The interactive website, which quantities to greater than 50 pages and over 10,000 phrases, chronicles OpenAI’s evolution from nonprofit analysis lab to moneymaking family identify, and the protection considerations and potential conflicts of curiosity it’s generated alongside the way in which. It makes use of sources like company disclosures, authorized complaints, open letters, media stories, and extra — issues that The Verge and different information retailers have steadily lined as particular person tales, however gathered in a single place right here. Charts and knowledge visualizations assist illustrate what we learn about OpenAI’s internal workings, together with the nonprofits’ greatest guess at OpenAI’s company construction, its authentic capped-profit construction, and the proposed plan for its restructuring.
One distinguished theme is how a lot OpenAI executives and board members stand to immediately or not directly acquire from the corporate’s successes. The nonprofits embody their greatest guess at CEO Sam Altman’s personal funding portfolio, which features a laundry listing of corporations — like Retro Biosciences, Helion Vitality, Reddit, Stripe, Rewind AI, and Rain AI — that at present have overlapping enterprise with OpenAI, comparable to partnerships, vendor relationships, or potential acquisition talks.
Johnston, who’s government director of The Midas Venture, informed The Verge that the challenge is partly about stating “the methods through which the imaginative and prescient that they’d within the late 2010s departed from the way in which that they’re behaving right this moment in 2025.”

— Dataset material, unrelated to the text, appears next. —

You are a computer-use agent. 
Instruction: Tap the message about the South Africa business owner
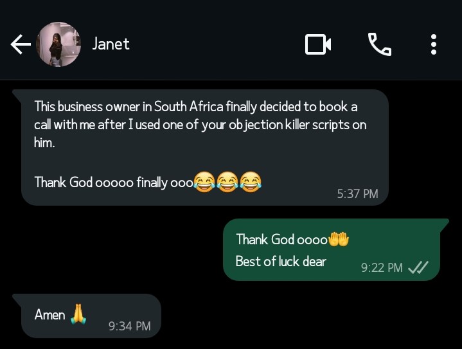coord(199,124)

The nonprofits behind the report stated they acquired no funding, help, editorial course, or “assist of any type” from Elon Musk, xAI, Anthropic, Meta, Google, Microsoft “or some other OpenAI competitor” and that the report has “full editorial independence.” OpenAI declined to remark.
“We’re in an archival challenge right here, the place we’re exhibiting what OpenAI was like then, what they’re like now… We’re simply placing that info in entrance of the reader and asking the reader to attract their very own conclusions about what to make of it,” Johnston informed The Verge.